A new North Korean threat has emerged that is targeting open-source projects, with supply chain firms the key target. According to researchers at security firm Socket, affected entities are at risk of losing “package registry, source code, cloud, and CI/CD credentials.”
The cyber campaign detailed by Socket is being referred to as PolinRider, and it has been active since at least December 2025. It’s been prolific in that time, with Socket identifying “162 malicious release artifacts across 108 packages and extensions in npm, Packagist, Go modules, and Chrome extensions.”
The attack centers on a JavaScript malware loader that links with blockchain and RPC frameworks to call down additional payloads onto the infected machine. These payloads include the DEV#POPPER Remote Access Trojan (RAT) and OmniStealer, a malware strain capable of exfiltrating user credentials, digital wallets, and more.
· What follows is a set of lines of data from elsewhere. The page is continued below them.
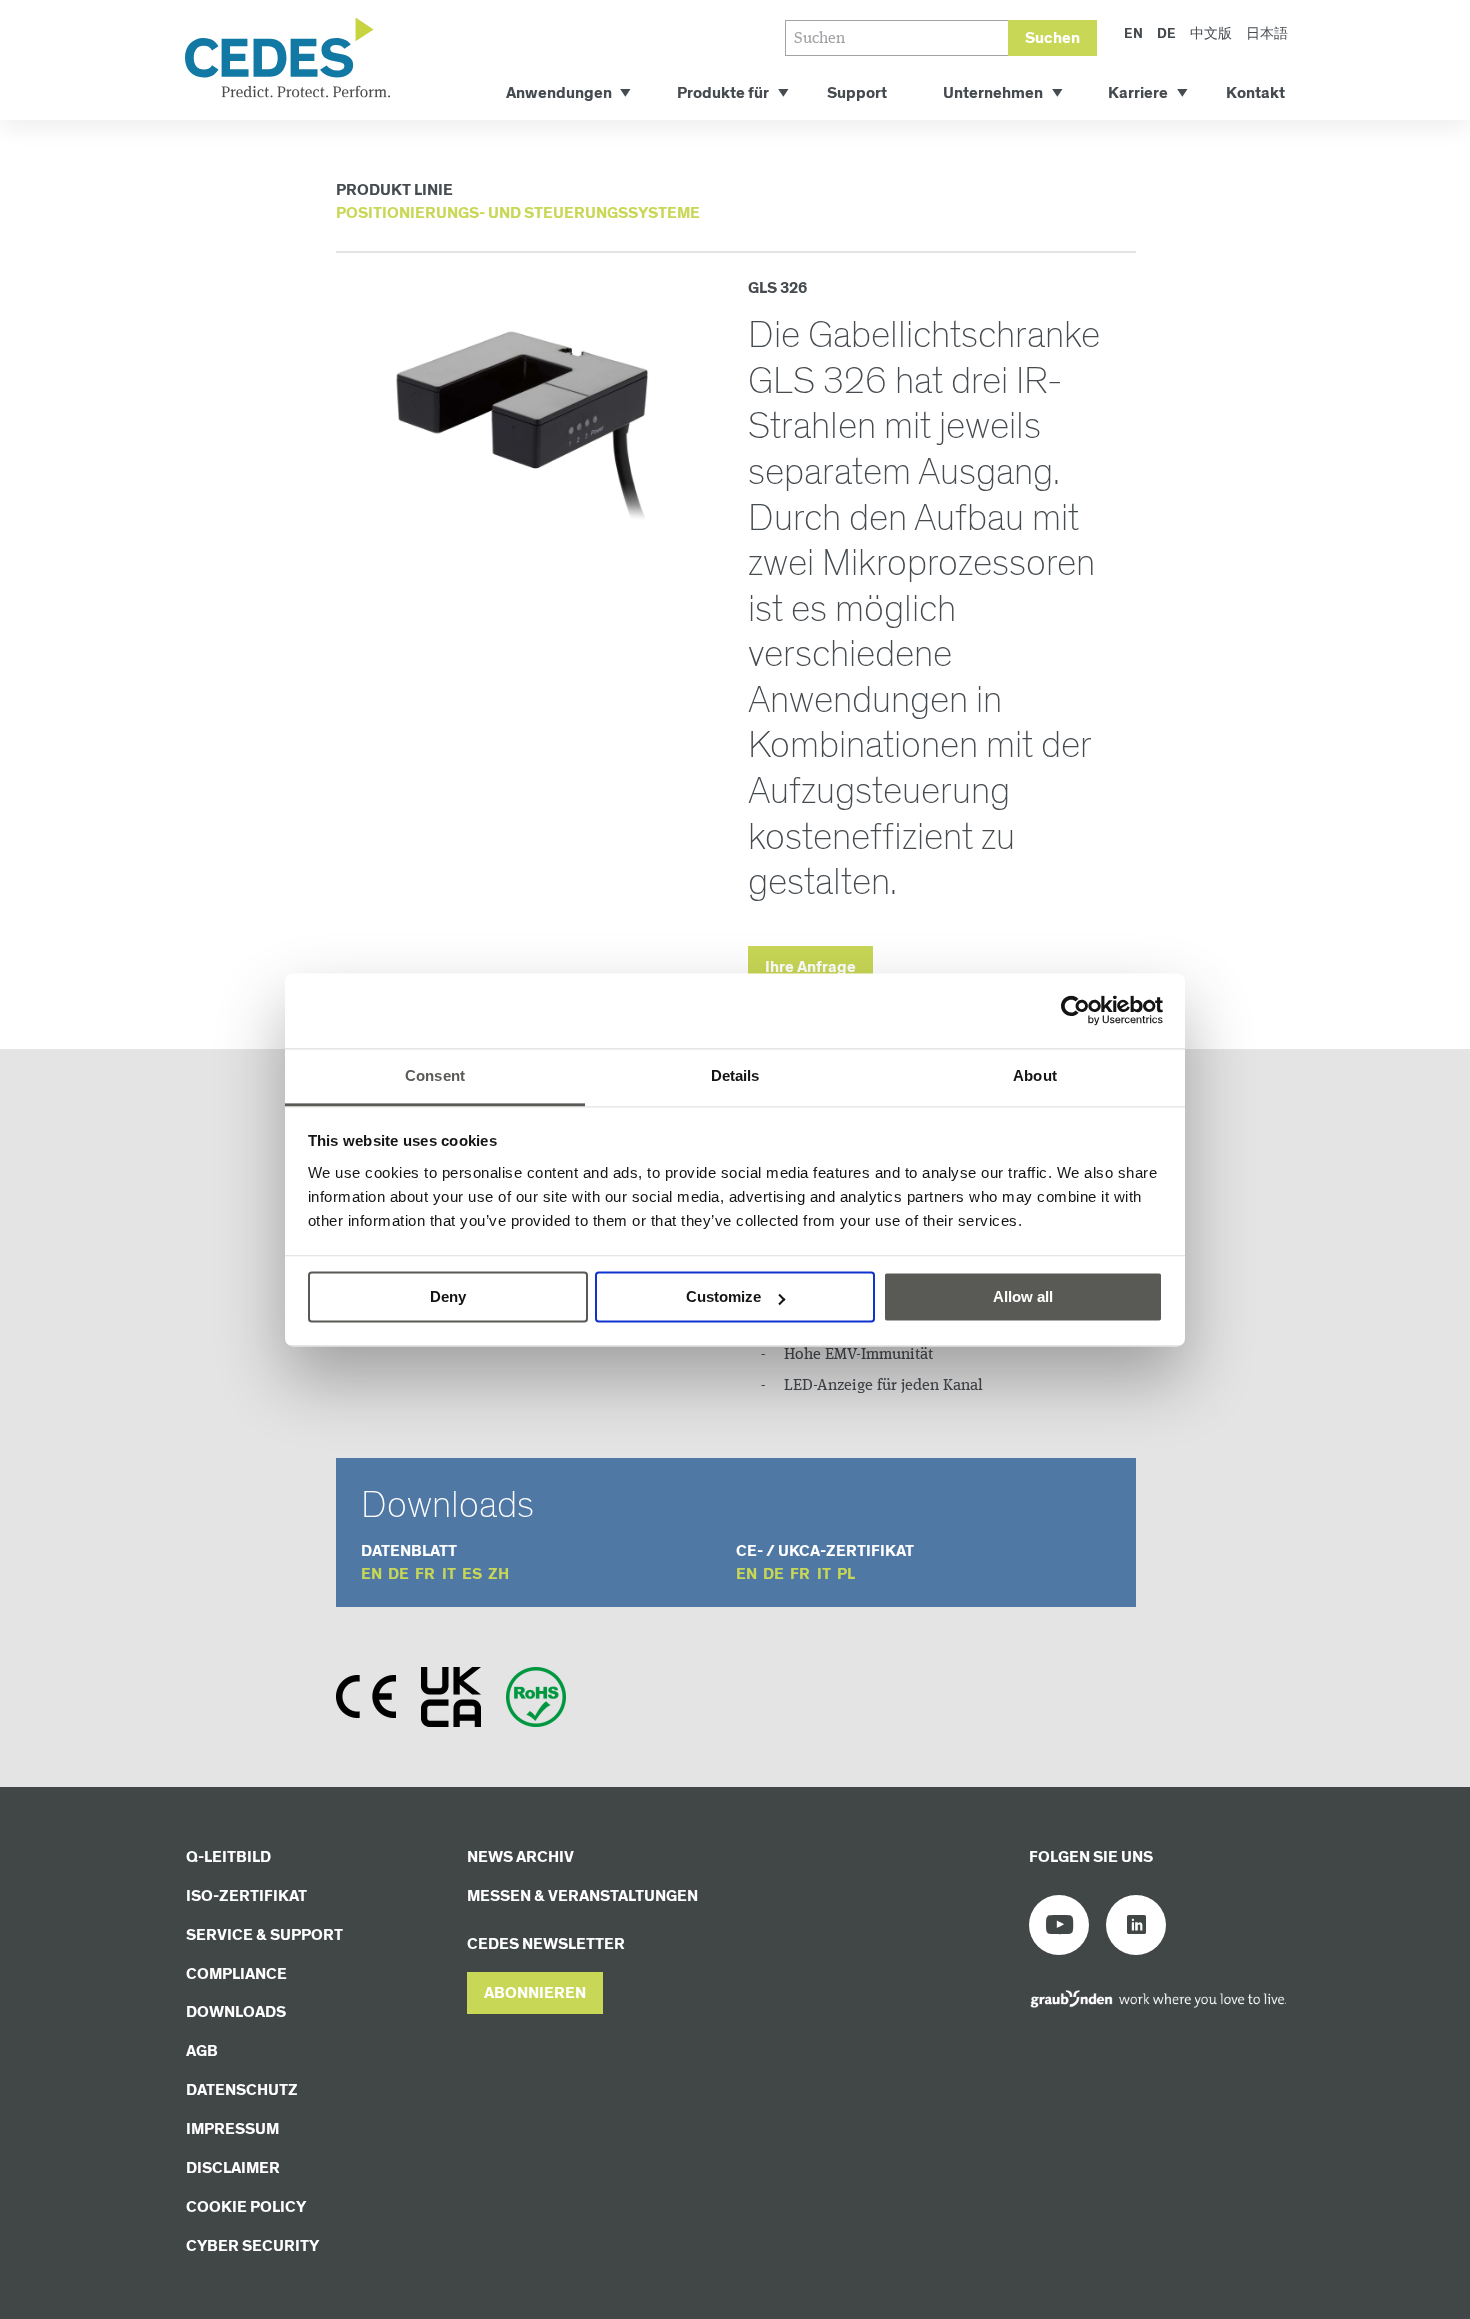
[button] (535, 1993)
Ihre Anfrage (810, 967)
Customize (723, 1296)
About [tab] (1035, 1075)
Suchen (1052, 38)
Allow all (1023, 1296)
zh (498, 1574)
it (449, 1574)
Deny (448, 1296)
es (472, 1574)
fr (425, 1574)
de (398, 1574)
Yet because PolinRider utilizes an embedded loader, Socket warned that the list of payloads could be expanded at will.
A key aspect of the attackers’ plan is to plant obfuscated JavaScript loaders inside legitimate GitHub repositories, obscuring their true purpose using whitespace padding or bogus .woff2 font files that push the malicious code off the user’s default screen width. They then hide their Git changes using history rewriting to make them appear older, — and thus less suspicious, — than they actually are.
So, what can you do?
Since the campaign is still active, Socket cautioned that “new malicious packages are likely to continue appearing as threat actors compromise maintainer accounts, modify legitimate repositories, and publish infected package versions where they retain or obtain registry access.”
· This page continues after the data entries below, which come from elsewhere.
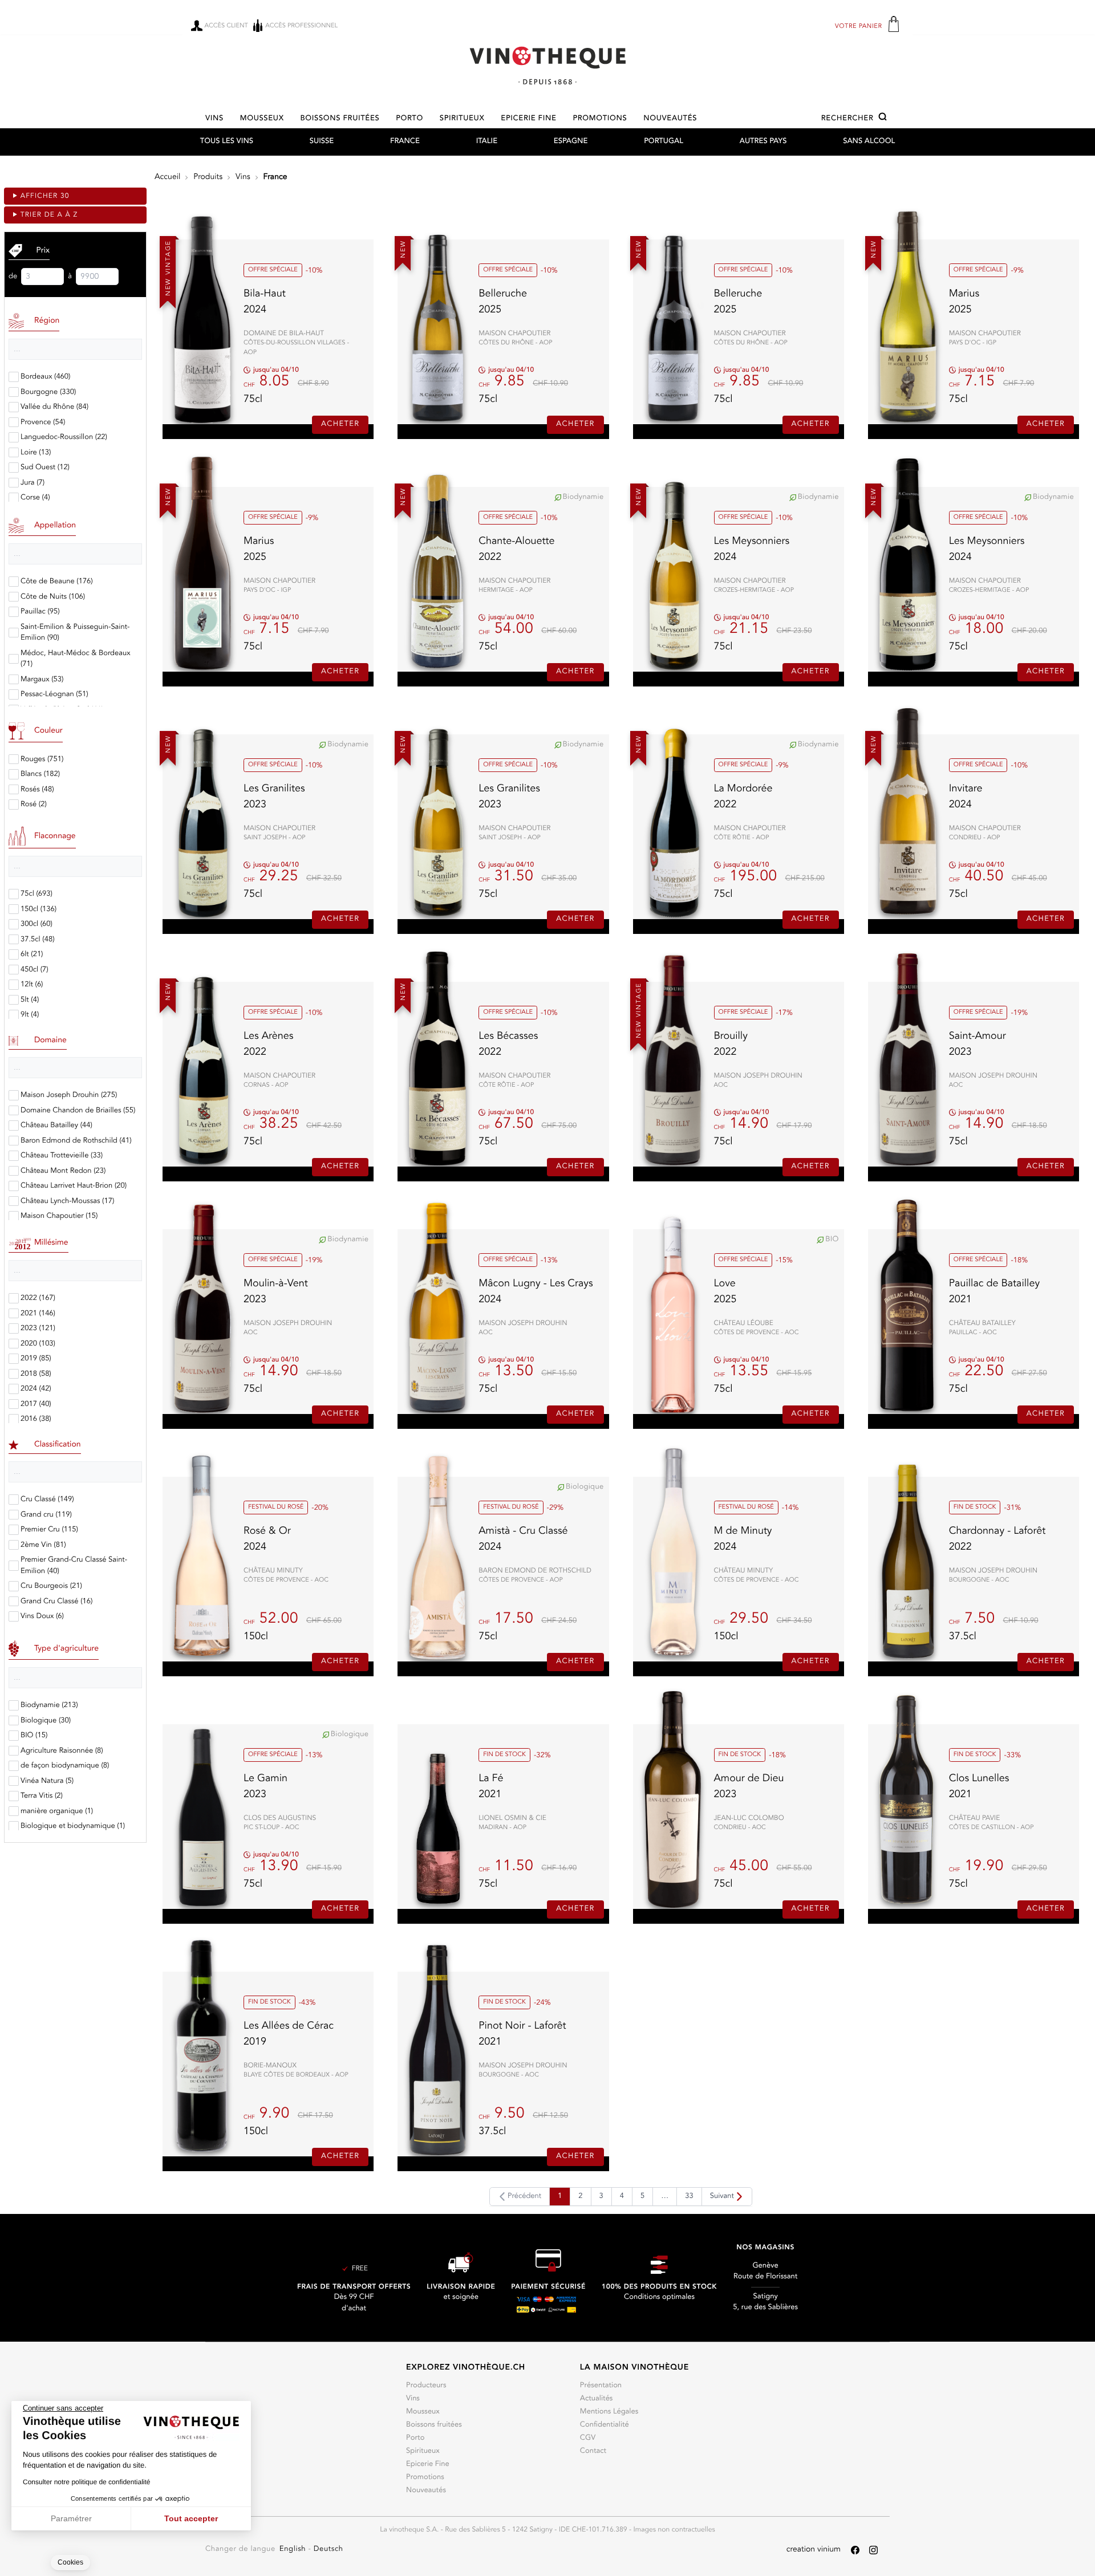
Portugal (663, 141)
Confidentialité (604, 2425)
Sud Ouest (45, 468)
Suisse (322, 141)
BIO (34, 1736)
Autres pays (763, 141)
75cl (36, 894)
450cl (34, 970)
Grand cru (46, 1515)
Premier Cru (49, 1530)
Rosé (34, 804)
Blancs (40, 774)
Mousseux (262, 119)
In other words, this threat isn’t going anywhere any time soon, meaning heightened awareness and robust security procedures are a must. If you’ve installed any of the affected packages, you need to “treat the installing environment as potentially compromised,” Socket explained.
Socket advised that “defenders should review repository activity logs, package release metadata, VS Code task configuration, and suspicious changes to configuration files.” Simply checking the project’s GitHub commit history isn’t enough given the campaign’s use of history rewriting to obscure changes cloaking tactics.
“Teams that installed affected package versions should treat the environment as compromised,” Socket noted. The organization added that users should “preserve forensic artifacts, rebuild from known-good lockfiles, rotate exposed secrets from a clean machine, and audit developer workstations and repositories for hidden execution paths.”